# Data records

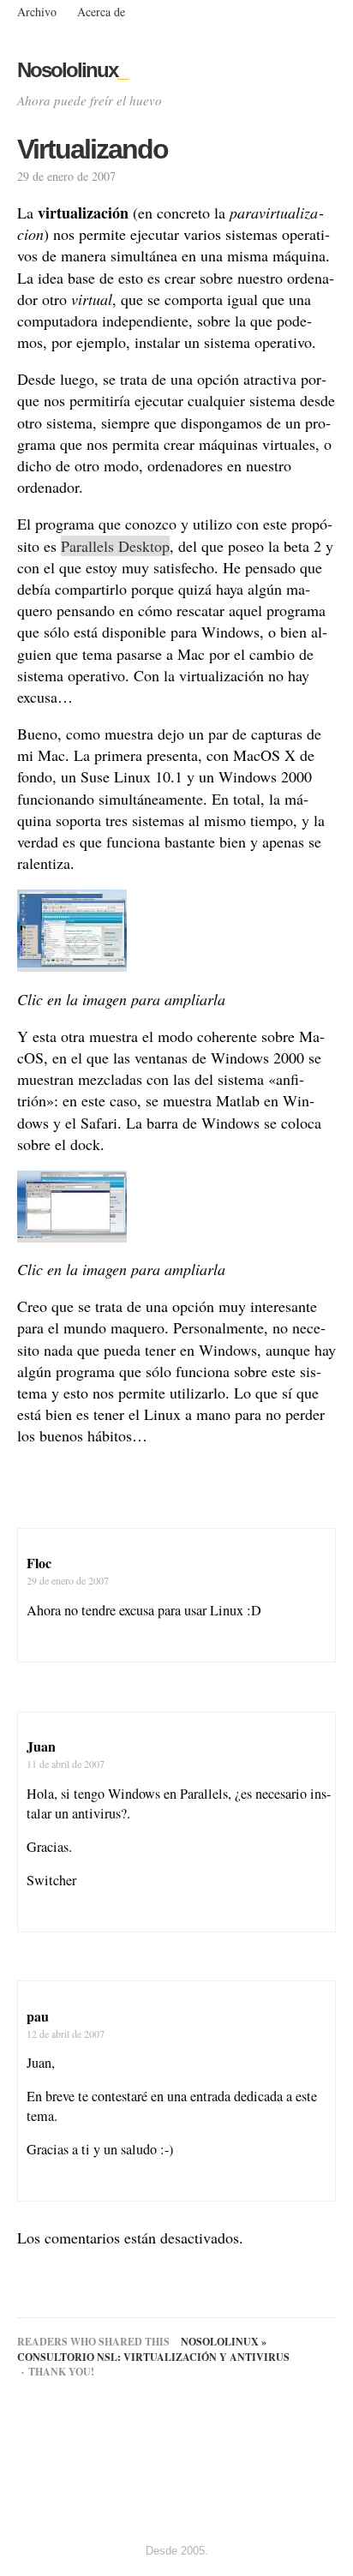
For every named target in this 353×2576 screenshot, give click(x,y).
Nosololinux (72, 69)
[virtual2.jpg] (72, 1232)
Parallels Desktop (115, 546)
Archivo (37, 11)
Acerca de (101, 11)
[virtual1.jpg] (72, 961)
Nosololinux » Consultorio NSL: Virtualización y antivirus (153, 2349)
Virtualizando (92, 149)
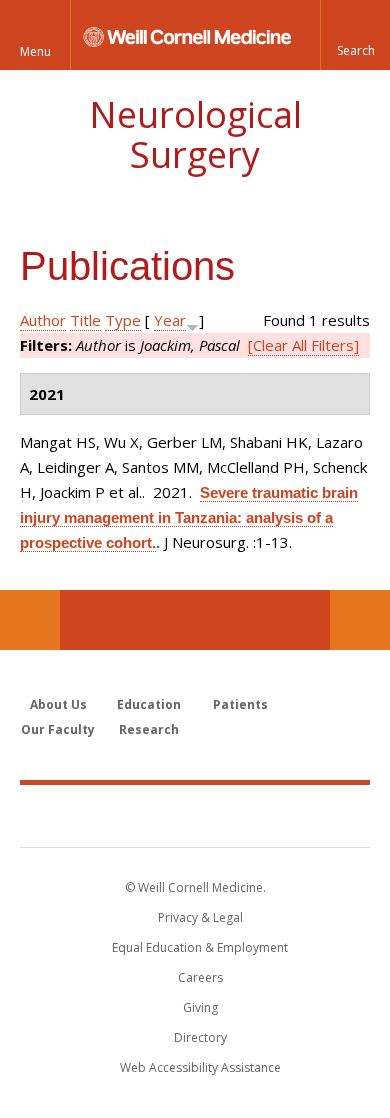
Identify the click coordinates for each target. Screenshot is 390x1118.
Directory (200, 1037)
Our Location (30, 620)
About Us (58, 704)
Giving (200, 1007)
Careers (200, 977)
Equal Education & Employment (200, 947)
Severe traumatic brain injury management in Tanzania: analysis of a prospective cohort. (189, 517)
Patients (240, 704)
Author (43, 320)
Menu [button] (35, 51)
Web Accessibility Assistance (200, 1067)
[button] (355, 35)
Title (85, 320)
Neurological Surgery (195, 134)
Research (149, 729)
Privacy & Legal (200, 917)
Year (170, 320)
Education (149, 704)
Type (123, 320)
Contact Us (360, 620)
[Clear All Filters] (303, 345)
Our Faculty (58, 729)
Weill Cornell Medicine (195, 815)
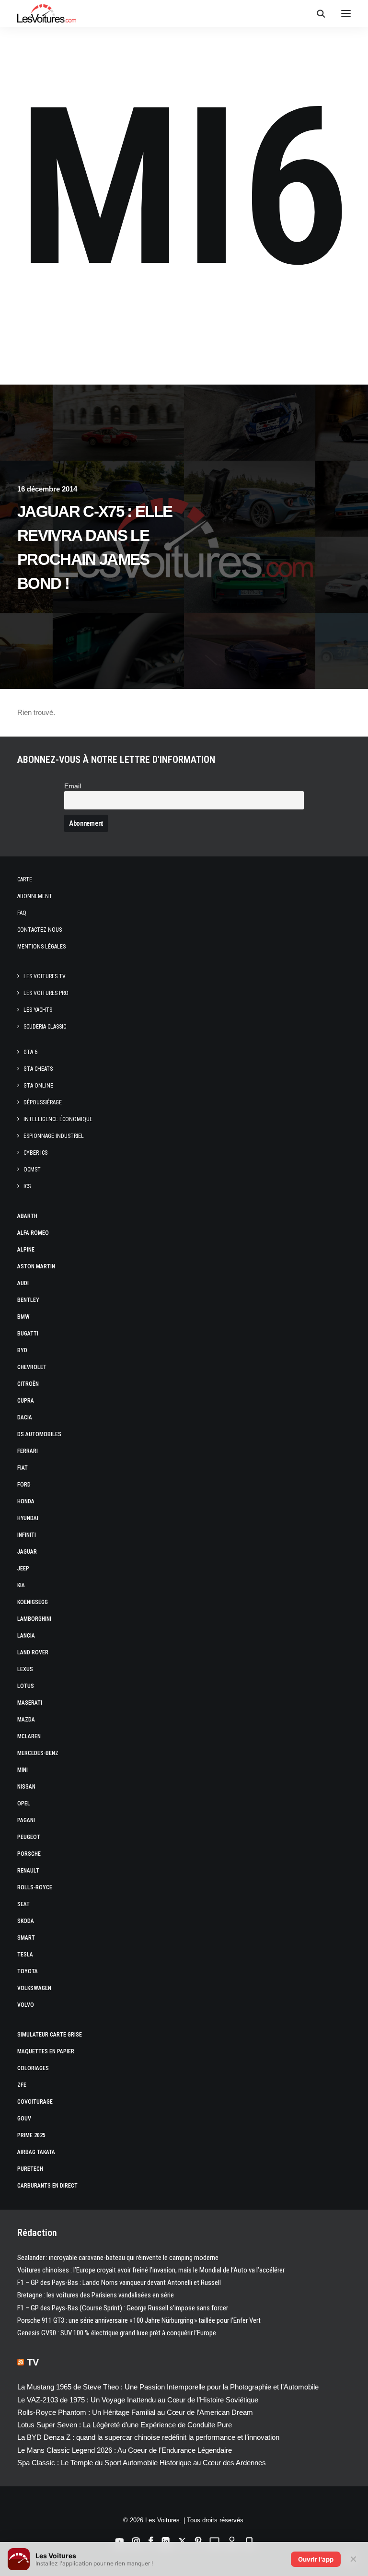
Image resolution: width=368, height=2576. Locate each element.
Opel (23, 1803)
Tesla (25, 1954)
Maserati (29, 1702)
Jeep (23, 1568)
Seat (23, 1904)
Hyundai (27, 1518)
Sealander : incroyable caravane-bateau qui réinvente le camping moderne (117, 2257)
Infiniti (26, 1535)
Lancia (26, 1635)
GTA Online (38, 1085)
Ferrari (27, 1451)
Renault (28, 1870)
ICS (27, 1186)
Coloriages (33, 2068)
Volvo (25, 2005)
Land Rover (32, 1652)
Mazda (26, 1719)
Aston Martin (36, 1266)
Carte (24, 879)
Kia (21, 1585)
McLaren (29, 1736)
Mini (22, 1770)
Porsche (29, 1853)
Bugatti (27, 1333)
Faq (21, 913)
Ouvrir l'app (316, 2559)
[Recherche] (316, 13)
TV (33, 2362)
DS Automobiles (39, 1434)
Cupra (25, 1400)
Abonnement (34, 896)
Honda (25, 1501)
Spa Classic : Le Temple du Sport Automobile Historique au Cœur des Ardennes (141, 2463)
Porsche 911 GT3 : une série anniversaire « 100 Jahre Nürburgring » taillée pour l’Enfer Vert (139, 2320)
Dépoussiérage (42, 1102)
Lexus (25, 1669)
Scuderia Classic (44, 1026)
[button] (346, 13)
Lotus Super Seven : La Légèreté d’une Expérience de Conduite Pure (124, 2425)
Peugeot (28, 1837)
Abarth (27, 1216)
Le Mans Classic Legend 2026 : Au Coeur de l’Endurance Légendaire (124, 2450)
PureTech (30, 2169)
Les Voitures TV (44, 976)
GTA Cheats (38, 1069)
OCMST (32, 1169)
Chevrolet (31, 1367)
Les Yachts (37, 1010)
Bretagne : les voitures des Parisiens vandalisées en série (95, 2295)
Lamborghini (34, 1619)
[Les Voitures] (46, 13)
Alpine (25, 1249)
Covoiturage (35, 2101)
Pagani (26, 1820)
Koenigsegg (32, 1602)
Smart (26, 1937)
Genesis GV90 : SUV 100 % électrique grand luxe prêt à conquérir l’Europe (116, 2333)
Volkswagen (34, 1988)
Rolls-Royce (34, 1887)
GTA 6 (30, 1052)
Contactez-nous (39, 929)
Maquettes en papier (45, 2051)
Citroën (28, 1384)
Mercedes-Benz (37, 1753)
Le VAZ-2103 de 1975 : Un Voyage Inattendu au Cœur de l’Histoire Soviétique (137, 2400)
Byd (22, 1350)
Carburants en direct (47, 2185)
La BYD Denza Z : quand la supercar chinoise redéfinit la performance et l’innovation (148, 2437)
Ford (24, 1484)
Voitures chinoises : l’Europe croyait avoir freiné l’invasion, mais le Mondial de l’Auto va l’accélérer (151, 2270)
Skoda (25, 1921)
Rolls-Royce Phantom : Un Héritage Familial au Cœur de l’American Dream (135, 2412)
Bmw (23, 1316)
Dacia (24, 1417)
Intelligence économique (57, 1119)
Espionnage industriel (53, 1136)
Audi (23, 1283)
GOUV (24, 2118)
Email (72, 786)
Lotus (25, 1686)
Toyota (27, 1971)
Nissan (26, 1786)
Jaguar (27, 1551)
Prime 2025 (31, 2135)
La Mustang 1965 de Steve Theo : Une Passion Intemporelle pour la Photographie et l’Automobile (168, 2387)
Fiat (22, 1467)
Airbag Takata (36, 2152)
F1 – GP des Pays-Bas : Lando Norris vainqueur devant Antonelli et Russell (119, 2282)
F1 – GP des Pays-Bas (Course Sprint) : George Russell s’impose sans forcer (122, 2308)
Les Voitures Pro (46, 993)
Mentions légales (41, 946)
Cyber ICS (35, 1152)
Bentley (28, 1300)
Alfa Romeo (33, 1232)
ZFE (21, 2085)
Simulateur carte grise (49, 2034)
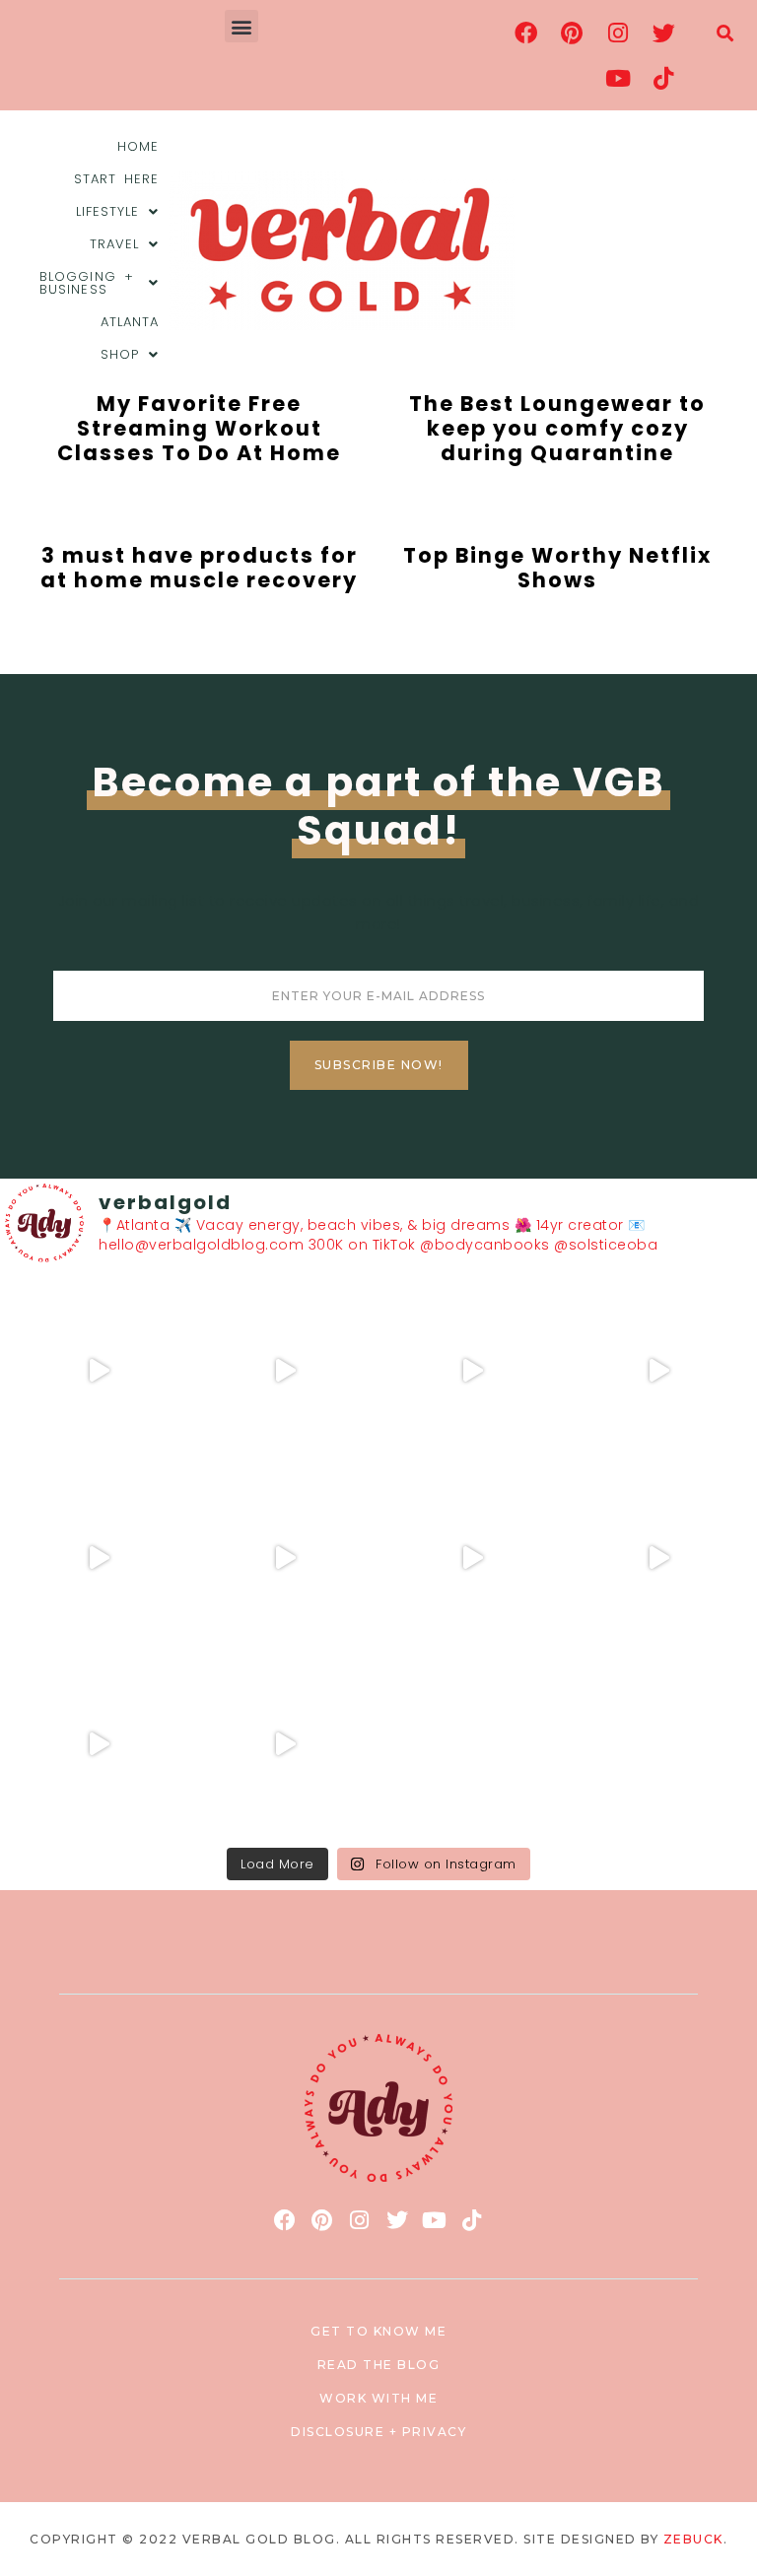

# Work order
Can you quote exactly, and only, the lines from the one containing "Nissan (26, 1786)" through the last line of the records above, keeping both ends and leaving out any pictures?

# Finished exercise
Nissan (26, 1786)
Jaguar (27, 1551)
Prime 2025 (31, 2135)
La Mustang 1965 de Steve Theo : Une Passion Intemporelle pour la Photographie et l’Automobile (168, 2387)
Fiat (22, 1467)
Airbag Takata (36, 2152)
F1 – GP des Pays-Bas : Lando Norris vainqueur devant Antonelli et Russell (119, 2282)
F1 – GP des Pays-Bas (Course Sprint) : George Russell s’impose sans forcer (122, 2308)
Les Voitures Pro (46, 993)
Mentions légales (41, 946)
Cyber ICS (35, 1152)
Bentley (28, 1300)
Alfa Romeo (33, 1232)
ZFE (21, 2085)
Simulateur carte grise (49, 2034)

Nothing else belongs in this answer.